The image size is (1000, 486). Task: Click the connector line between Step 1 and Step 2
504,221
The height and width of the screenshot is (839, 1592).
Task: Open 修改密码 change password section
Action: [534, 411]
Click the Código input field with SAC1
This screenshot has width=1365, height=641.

____________

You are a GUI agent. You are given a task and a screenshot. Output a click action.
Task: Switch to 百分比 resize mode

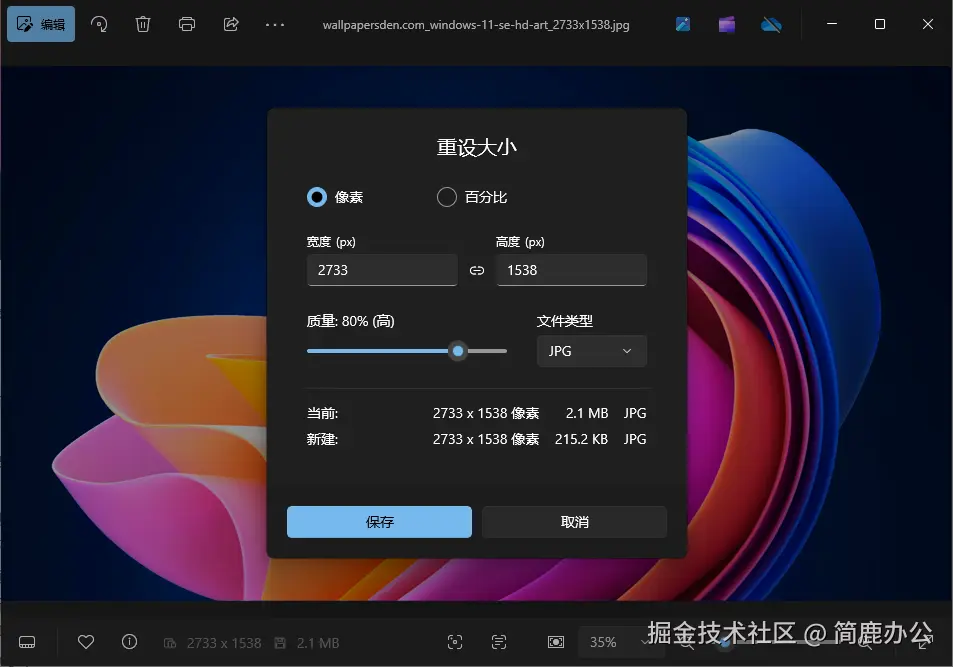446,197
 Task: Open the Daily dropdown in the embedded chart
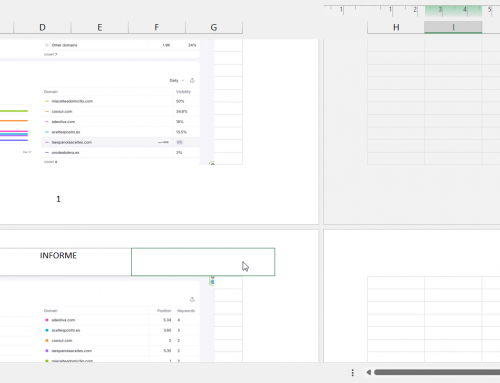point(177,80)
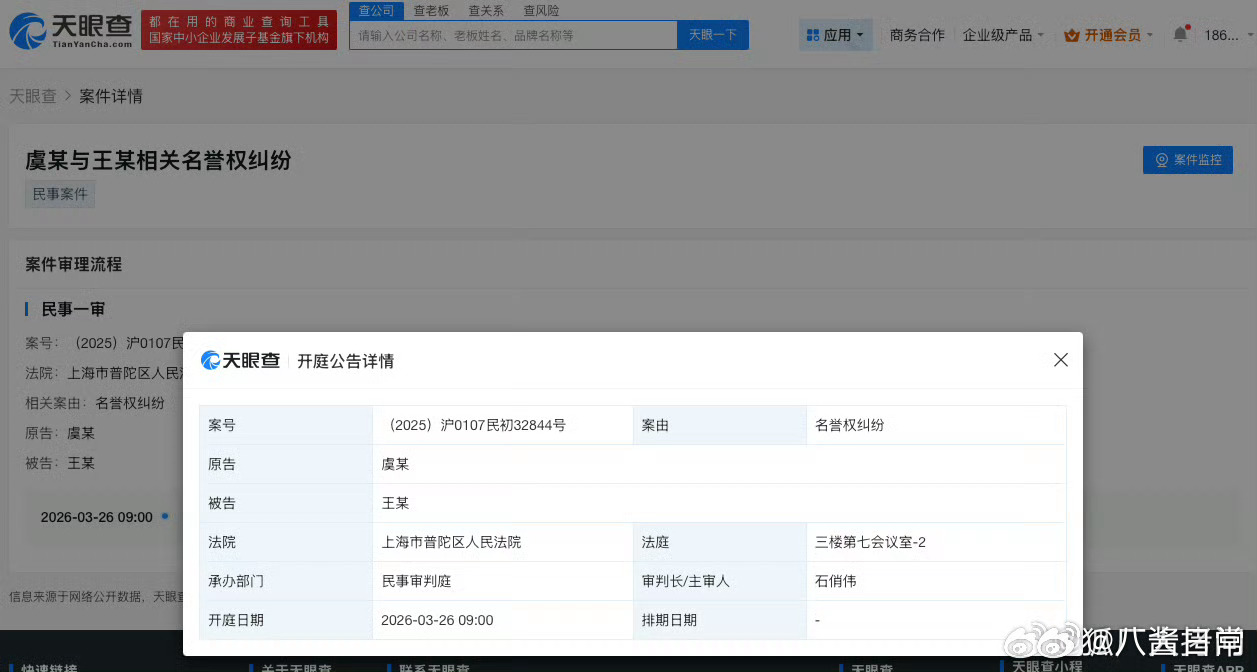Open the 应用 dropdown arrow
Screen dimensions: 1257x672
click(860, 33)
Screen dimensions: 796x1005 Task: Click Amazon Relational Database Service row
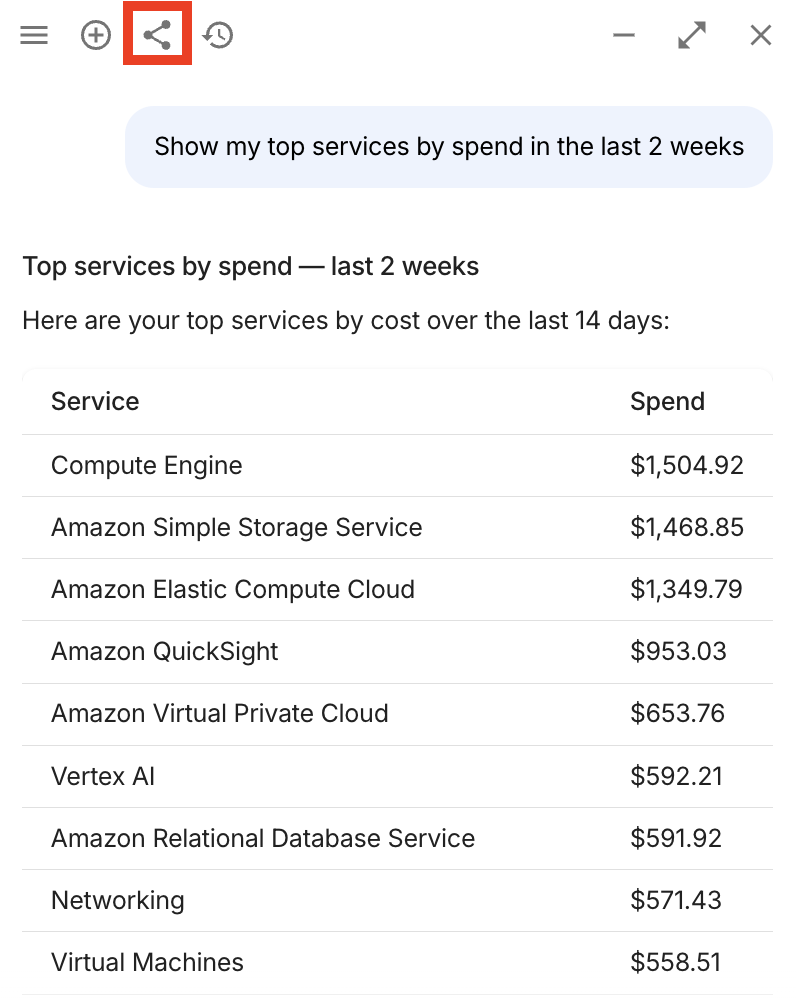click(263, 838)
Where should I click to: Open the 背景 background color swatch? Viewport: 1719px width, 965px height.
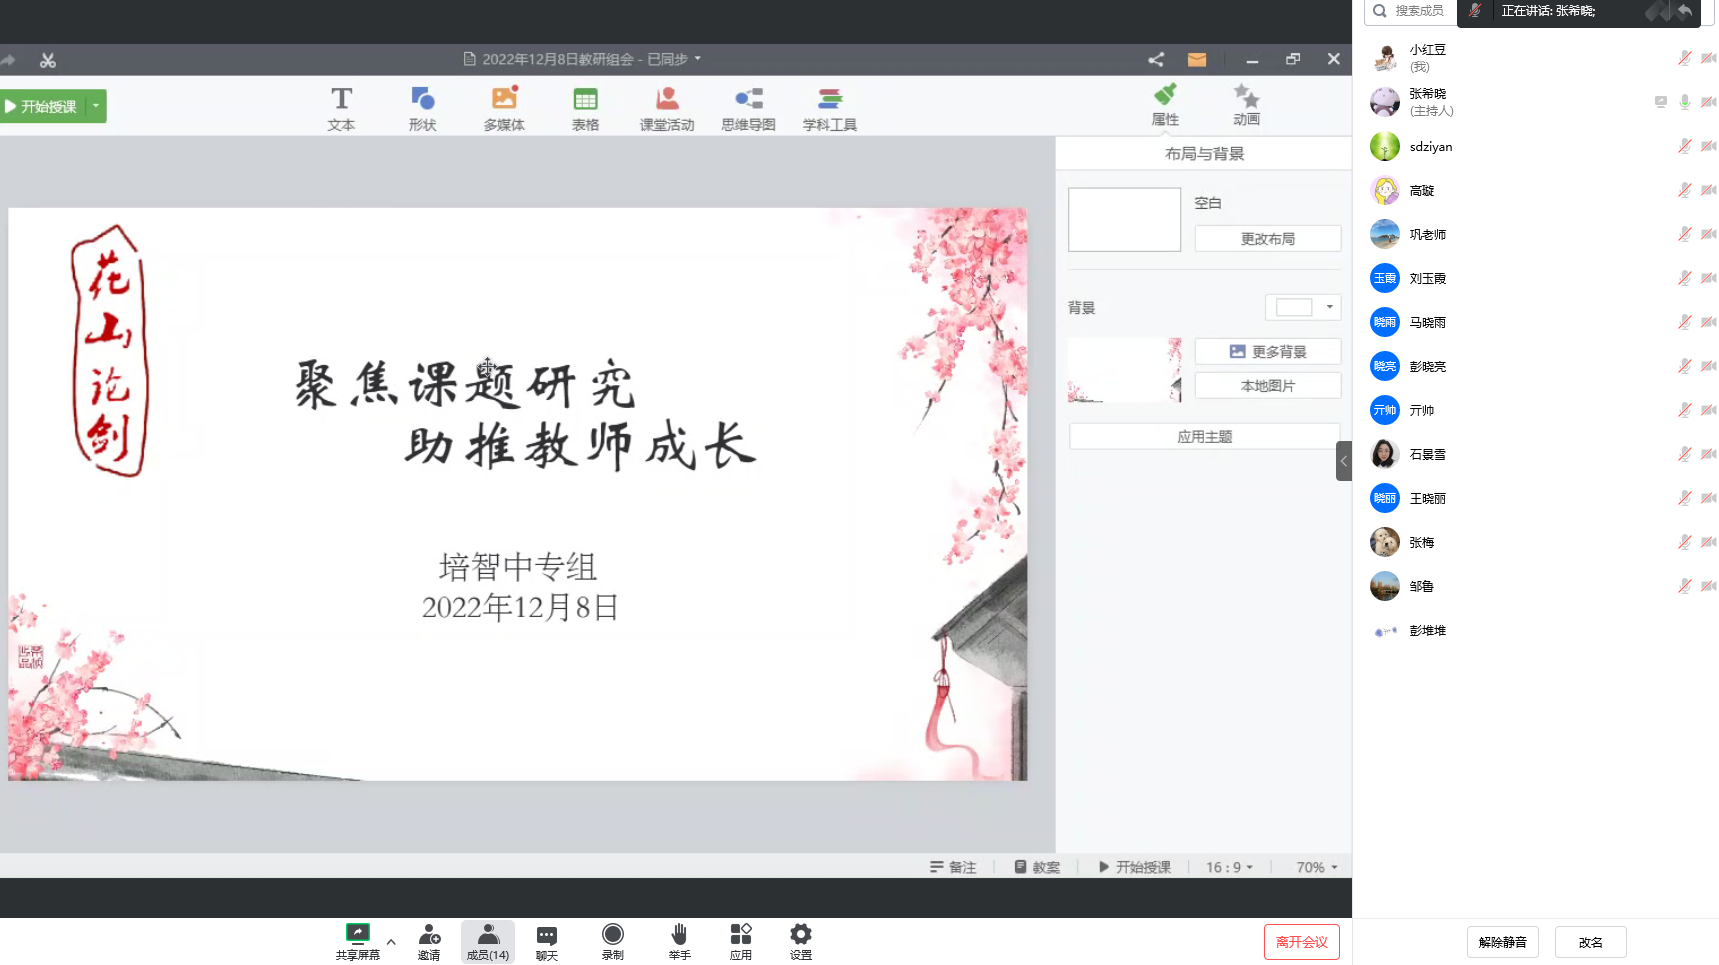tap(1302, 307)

____________

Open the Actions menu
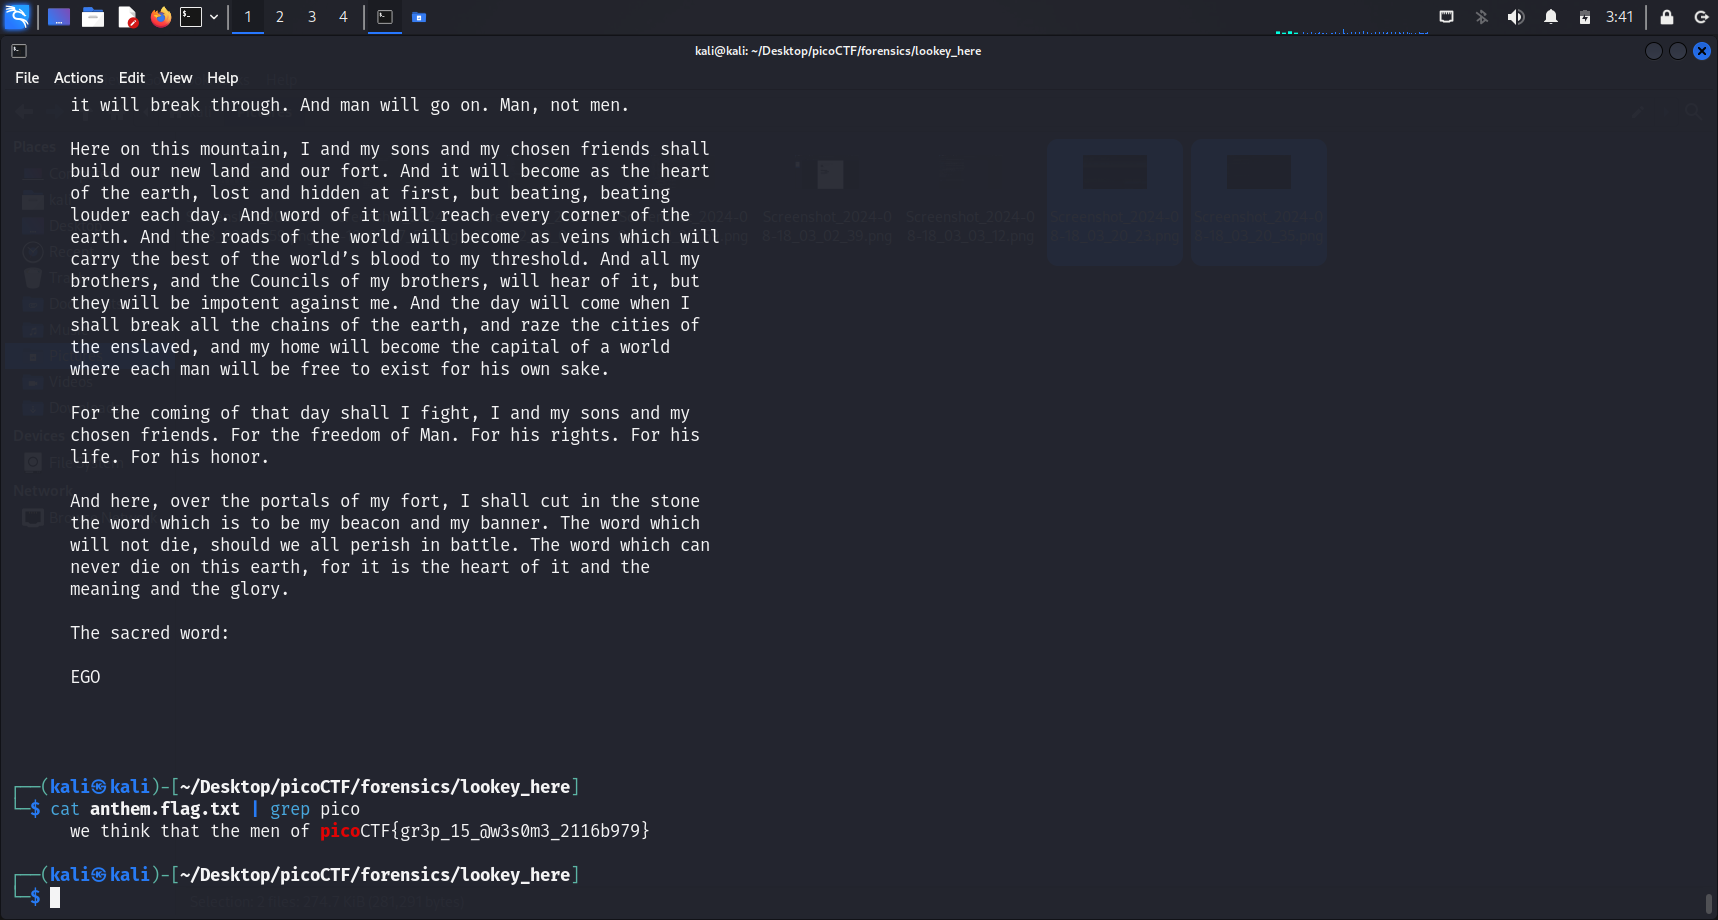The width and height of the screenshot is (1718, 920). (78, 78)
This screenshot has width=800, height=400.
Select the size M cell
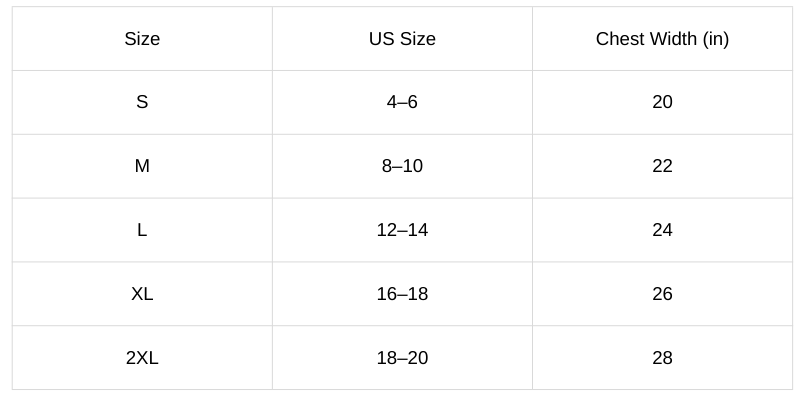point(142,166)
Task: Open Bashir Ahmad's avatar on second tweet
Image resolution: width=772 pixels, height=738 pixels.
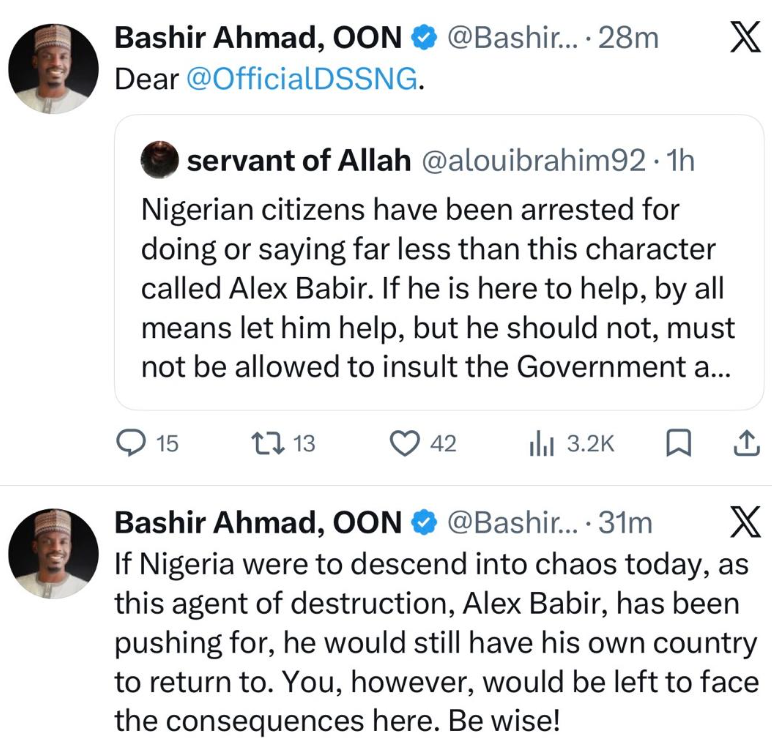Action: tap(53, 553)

____________

Of the entries above, transcribe exactly those lines that fall between the line containing "The image size" and the line containing "This screenshot has width=1365, height=641.", together with those two lines.

The image size is (1000, 486). Task: Click the connector line between Step 1 and Step 2
504,221
The height and width of the screenshot is (839, 1592).
Task: Open 修改密码 change password section
Action: [534, 411]
Click the Código input field with SAC1
This screenshot has width=1365, height=641.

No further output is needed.